About this exercise |
Without any of the pictures, print every record below exactly.
-- Records supplied follows --
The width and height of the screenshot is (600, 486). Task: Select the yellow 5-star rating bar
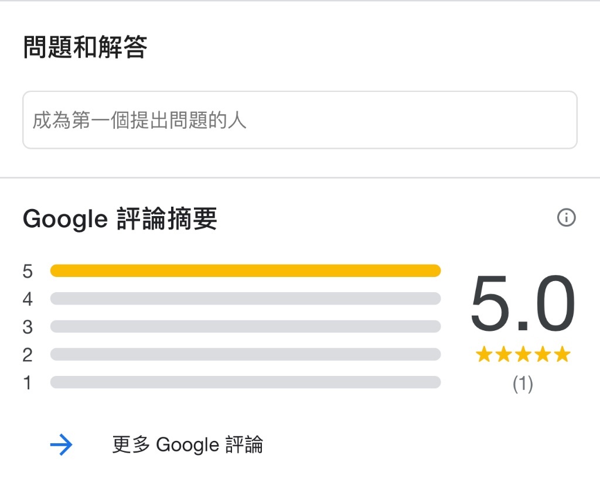click(x=246, y=271)
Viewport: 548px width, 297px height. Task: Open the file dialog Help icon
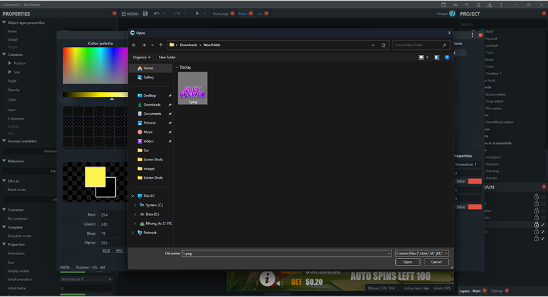point(447,57)
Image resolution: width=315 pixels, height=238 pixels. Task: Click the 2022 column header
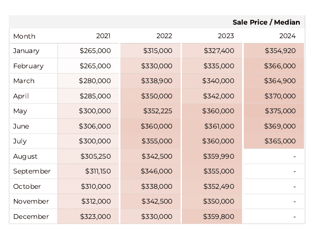[164, 36]
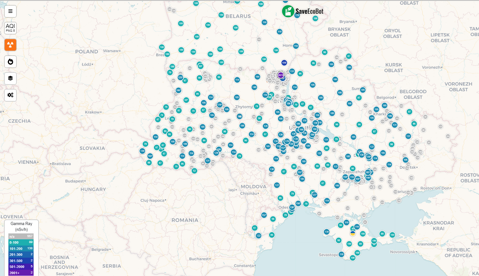Toggle the n/a legend row
The height and width of the screenshot is (276, 479).
pos(21,237)
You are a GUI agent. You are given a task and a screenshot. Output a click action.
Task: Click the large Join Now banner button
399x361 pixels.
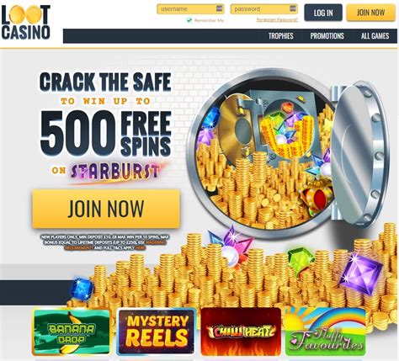(106, 209)
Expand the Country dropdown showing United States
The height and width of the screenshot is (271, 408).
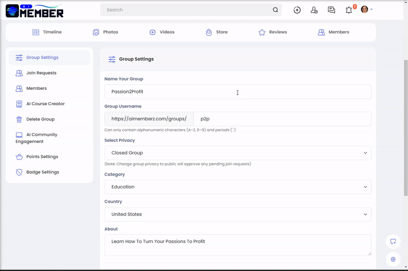click(x=238, y=214)
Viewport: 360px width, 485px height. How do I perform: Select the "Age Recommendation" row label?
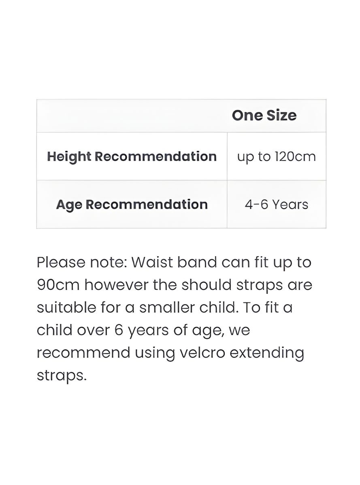pos(132,205)
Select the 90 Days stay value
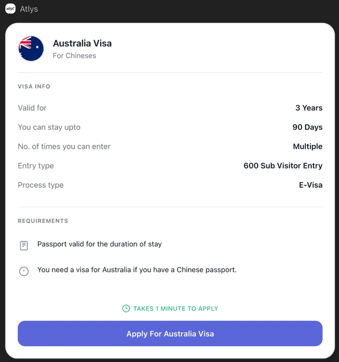Screen dimensions: 339x362 [307, 127]
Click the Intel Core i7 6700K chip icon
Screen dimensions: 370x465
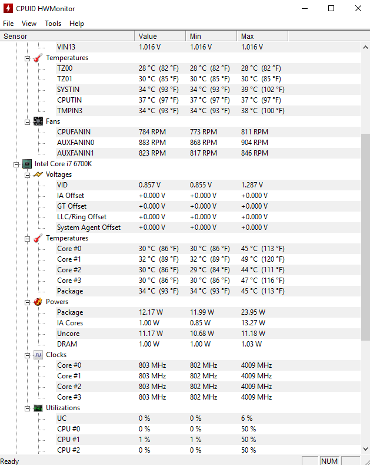27,164
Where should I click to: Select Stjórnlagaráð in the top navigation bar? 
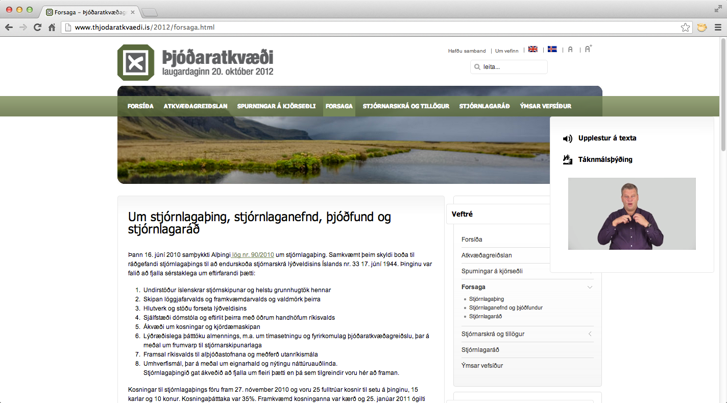pyautogui.click(x=484, y=106)
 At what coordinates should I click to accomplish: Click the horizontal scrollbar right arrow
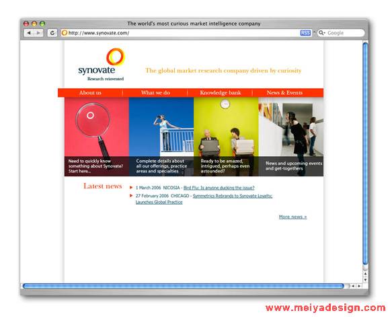coord(359,286)
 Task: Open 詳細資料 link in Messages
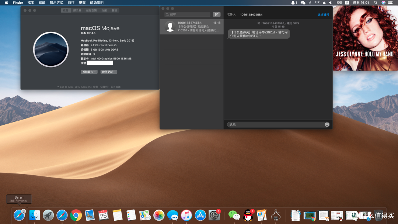coord(323,15)
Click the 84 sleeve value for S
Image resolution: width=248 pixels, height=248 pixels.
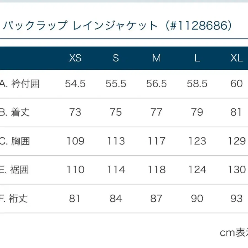[x=116, y=198]
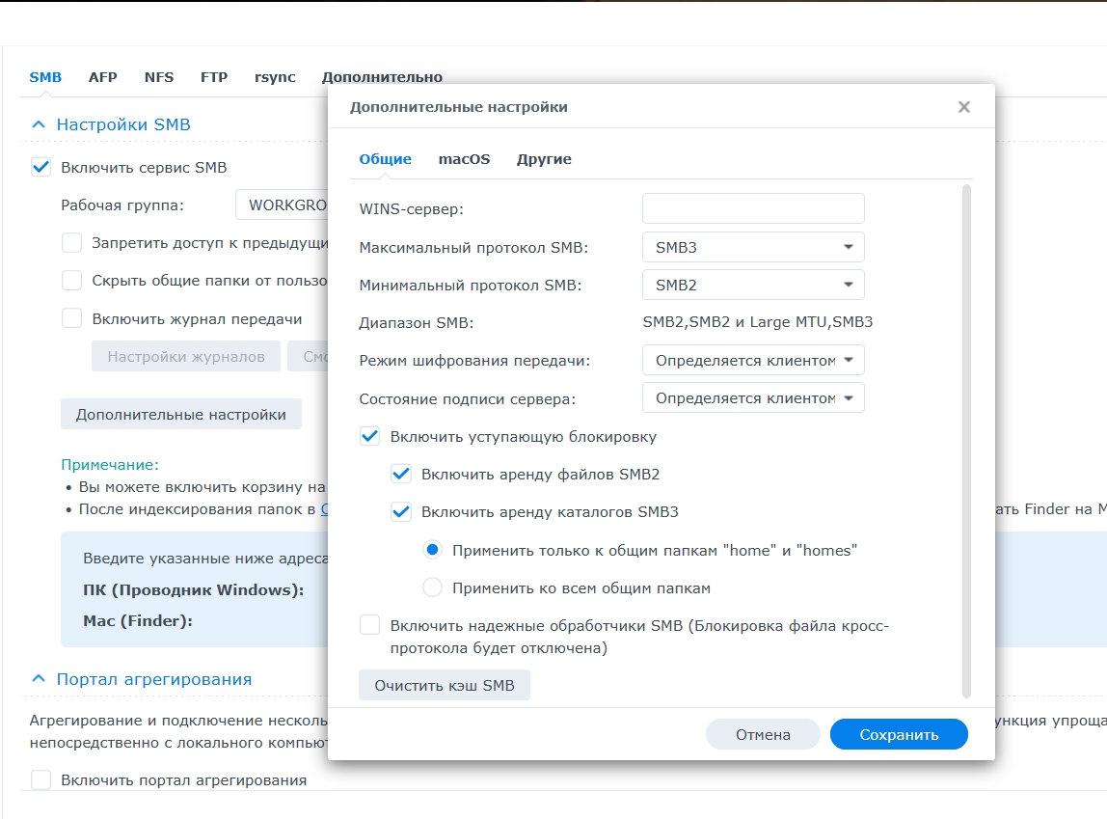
-- Records supplied concluded --
Response below |
The width and height of the screenshot is (600, 486). Task: Select the yellow 5-star rating bar
click(x=246, y=271)
Viewport: 548px width, 297px height. Task: Open the file dialog Help icon
point(447,57)
Image resolution: width=315 pixels, height=238 pixels. Task: Click the 2022 column header
[164, 36]
Toggle the n/a legend row
The height and width of the screenshot is (276, 479).
pos(21,237)
You are a GUI agent. You are given a task and a screenshot. Output a click action.
Task: Click the large Join Now banner button
399x361 pixels.
(106, 209)
Expand the Country dropdown showing United States
The height and width of the screenshot is (271, 408).
click(x=238, y=214)
Viewport: 360px width, 485px height. How do I perform: Select the "Age Recommendation" row label?
pos(132,205)
Select the 90 Days stay value
Screen dimensions: 339x362 [307, 127]
Click the Intel Core i7 6700K chip icon
Screen dimensions: 370x465
27,164
Where should I click to: Select Stjórnlagaráð in the top navigation bar? 
pyautogui.click(x=484, y=106)
 At what coordinates should I click to accomplish: Click the horizontal scrollbar right arrow
coord(359,286)
 Task: Open 詳細資料 link in Messages
coord(323,15)
Click the 84 sleeve value for S
Image resolution: width=248 pixels, height=248 pixels.
[x=116, y=198]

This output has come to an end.